*** Records Section Begins ***

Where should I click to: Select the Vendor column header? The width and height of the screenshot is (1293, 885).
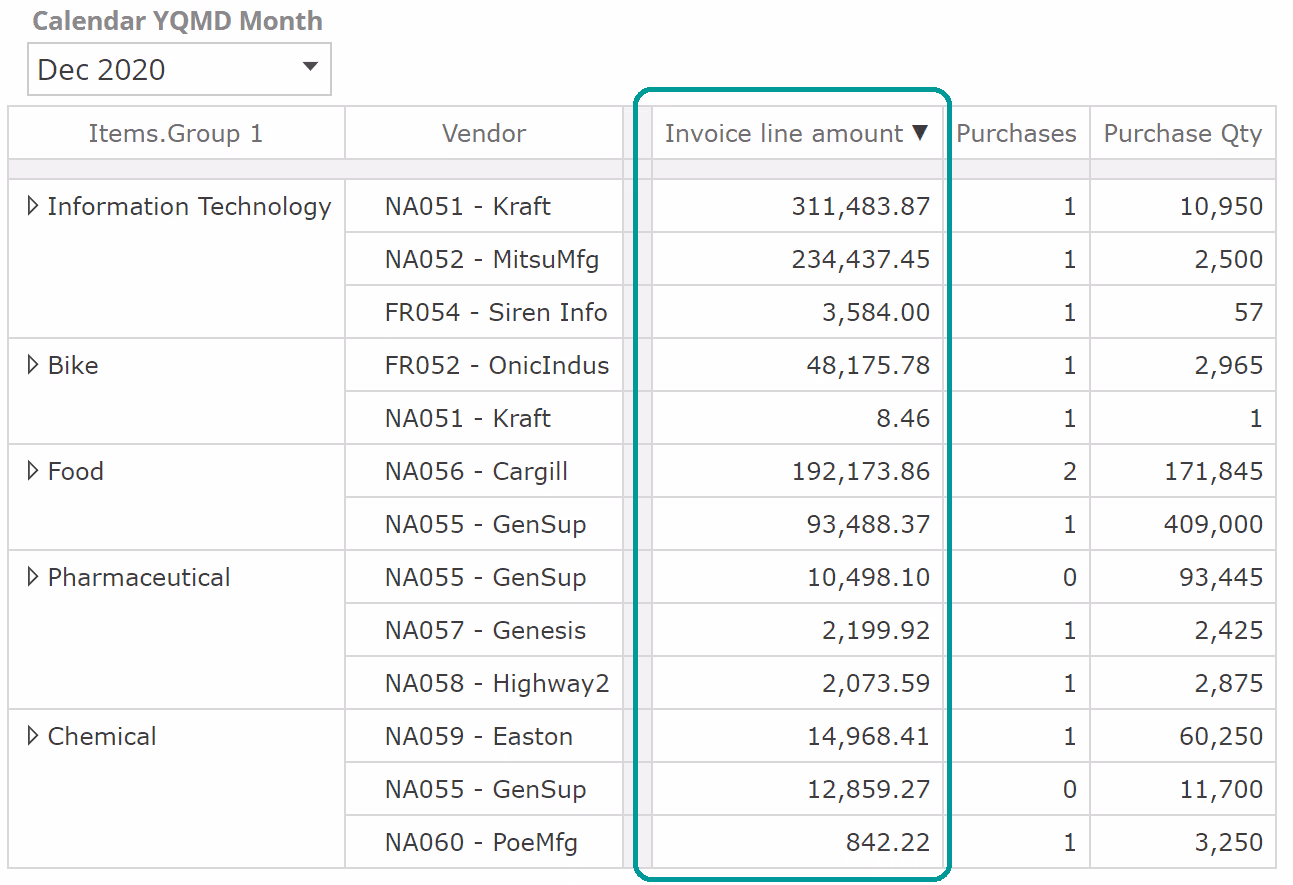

*** Records Section Ends ***
*** Records Section Begins ***

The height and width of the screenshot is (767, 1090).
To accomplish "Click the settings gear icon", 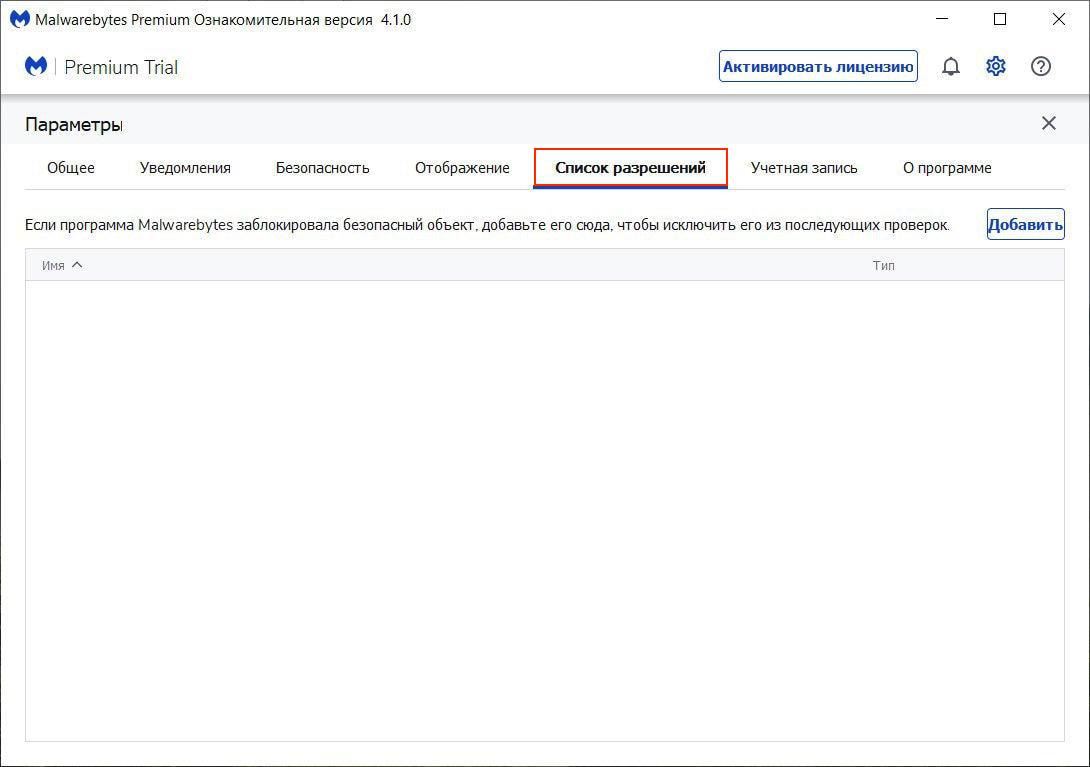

*** Records Section Ends ***
*** Records Section Begins ***

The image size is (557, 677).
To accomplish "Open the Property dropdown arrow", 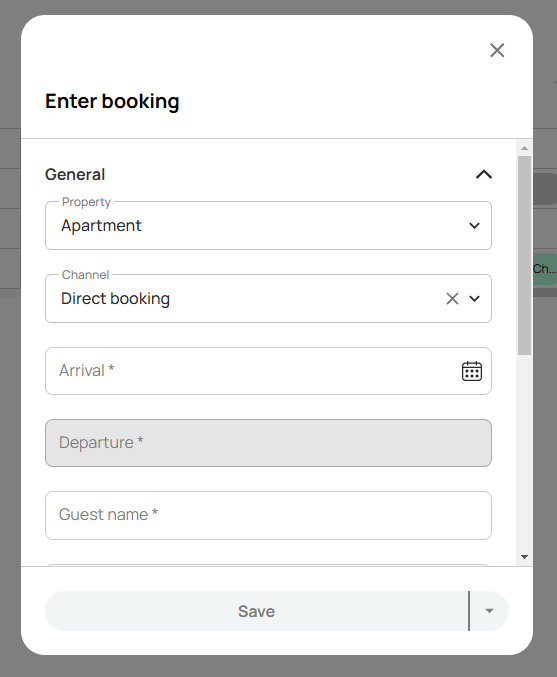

*** Records Section Ends ***

- Task prompt -
Only the lines holding the string "screenshot" are needed; copy each of them from the material above.

- Answer box -
Where should I click to: Select the Vendor column header? The width and height of the screenshot is (1293, 885).
The height and width of the screenshot is (767, 1090).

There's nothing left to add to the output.